Instructions for the task => Output each record exactly, with nothing omitted.

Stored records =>
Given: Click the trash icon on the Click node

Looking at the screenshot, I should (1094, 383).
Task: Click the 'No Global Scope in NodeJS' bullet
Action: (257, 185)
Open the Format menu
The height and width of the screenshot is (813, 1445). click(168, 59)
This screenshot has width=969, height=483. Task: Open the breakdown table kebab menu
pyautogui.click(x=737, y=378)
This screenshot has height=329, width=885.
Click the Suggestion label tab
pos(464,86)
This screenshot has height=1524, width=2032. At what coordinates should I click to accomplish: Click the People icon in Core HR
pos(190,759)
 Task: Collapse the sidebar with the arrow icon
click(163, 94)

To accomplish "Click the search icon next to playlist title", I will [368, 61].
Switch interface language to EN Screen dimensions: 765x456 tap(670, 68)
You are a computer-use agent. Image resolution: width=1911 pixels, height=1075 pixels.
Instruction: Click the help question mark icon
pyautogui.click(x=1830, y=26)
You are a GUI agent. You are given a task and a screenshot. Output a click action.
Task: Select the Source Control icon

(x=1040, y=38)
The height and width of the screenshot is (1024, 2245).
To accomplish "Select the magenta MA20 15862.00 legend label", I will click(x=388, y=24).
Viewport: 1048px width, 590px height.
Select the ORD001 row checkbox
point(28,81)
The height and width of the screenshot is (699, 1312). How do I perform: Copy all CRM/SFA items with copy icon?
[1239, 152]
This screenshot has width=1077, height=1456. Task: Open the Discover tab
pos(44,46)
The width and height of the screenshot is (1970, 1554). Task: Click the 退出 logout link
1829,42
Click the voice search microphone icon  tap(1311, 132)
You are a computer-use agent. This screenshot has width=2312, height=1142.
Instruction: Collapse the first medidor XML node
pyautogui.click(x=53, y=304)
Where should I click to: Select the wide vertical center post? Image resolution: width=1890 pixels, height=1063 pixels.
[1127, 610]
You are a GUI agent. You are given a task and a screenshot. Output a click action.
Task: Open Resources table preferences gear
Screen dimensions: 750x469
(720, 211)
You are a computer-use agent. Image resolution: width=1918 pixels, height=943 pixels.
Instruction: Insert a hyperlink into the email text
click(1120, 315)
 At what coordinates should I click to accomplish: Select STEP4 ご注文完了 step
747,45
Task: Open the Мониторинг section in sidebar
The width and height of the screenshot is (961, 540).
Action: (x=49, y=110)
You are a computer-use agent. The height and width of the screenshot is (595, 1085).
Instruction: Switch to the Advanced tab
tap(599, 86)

Output of the exercise =>
Given: Click the trash icon on the Click node

Looking at the screenshot, I should (1094, 383).
Task: Click the 'No Global Scope in NodeJS' bullet
Action: (257, 185)
Open the Format menu
The height and width of the screenshot is (813, 1445). click(168, 59)
This screenshot has width=969, height=483. Task: Open the breakdown table kebab menu
pyautogui.click(x=737, y=378)
This screenshot has height=329, width=885.
Click the Suggestion label tab
pos(464,86)
This screenshot has height=1524, width=2032. At what coordinates should I click to accomplish: Click the People icon in Core HR
pos(190,759)
 Task: Collapse the sidebar with the arrow icon
click(163, 94)

To accomplish "Click the search icon next to playlist title", I will [368, 61].
Switch interface language to EN Screen dimensions: 765x456 tap(670, 68)
You are a computer-use agent. Image resolution: width=1911 pixels, height=1075 pixels.
Instruction: Click the help question mark icon
pyautogui.click(x=1830, y=26)
You are a GUI agent. You are given a task and a screenshot. Output a click action.
Task: Select the Source Control icon

(x=1040, y=38)
The height and width of the screenshot is (1024, 2245).
To accomplish "Select the magenta MA20 15862.00 legend label", I will click(x=388, y=24).
Viewport: 1048px width, 590px height.
Select the ORD001 row checkbox
point(28,81)
The height and width of the screenshot is (699, 1312). How do I perform: Copy all CRM/SFA items with copy icon?
[1239, 152]
This screenshot has width=1077, height=1456. Task: Open the Discover tab
pos(44,46)
The width and height of the screenshot is (1970, 1554). Task: Click the 退出 logout link
1829,42
Click the voice search microphone icon  tap(1311, 132)
You are a computer-use agent. This screenshot has width=2312, height=1142.
Instruction: Collapse the first medidor XML node
pyautogui.click(x=53, y=304)
Where should I click to: Select the wide vertical center post? Image resolution: width=1890 pixels, height=1063 pixels.
[1127, 610]
You are a GUI agent. You are given a task and a screenshot. Output a click action.
Task: Open Resources table preferences gear
Screen dimensions: 750x469
(720, 211)
You are a computer-use agent. Image resolution: width=1918 pixels, height=943 pixels.
Instruction: Insert a hyperlink into the email text
click(1120, 315)
 At what coordinates should I click to accomplish: Select STEP4 ご注文完了 step
747,45
Task: Open the Мониторинг section in sidebar
The width and height of the screenshot is (961, 540).
Action: (x=49, y=110)
You are a computer-use agent. The height and width of the screenshot is (595, 1085).
Instruction: Switch to the Advanced tab
tap(599, 86)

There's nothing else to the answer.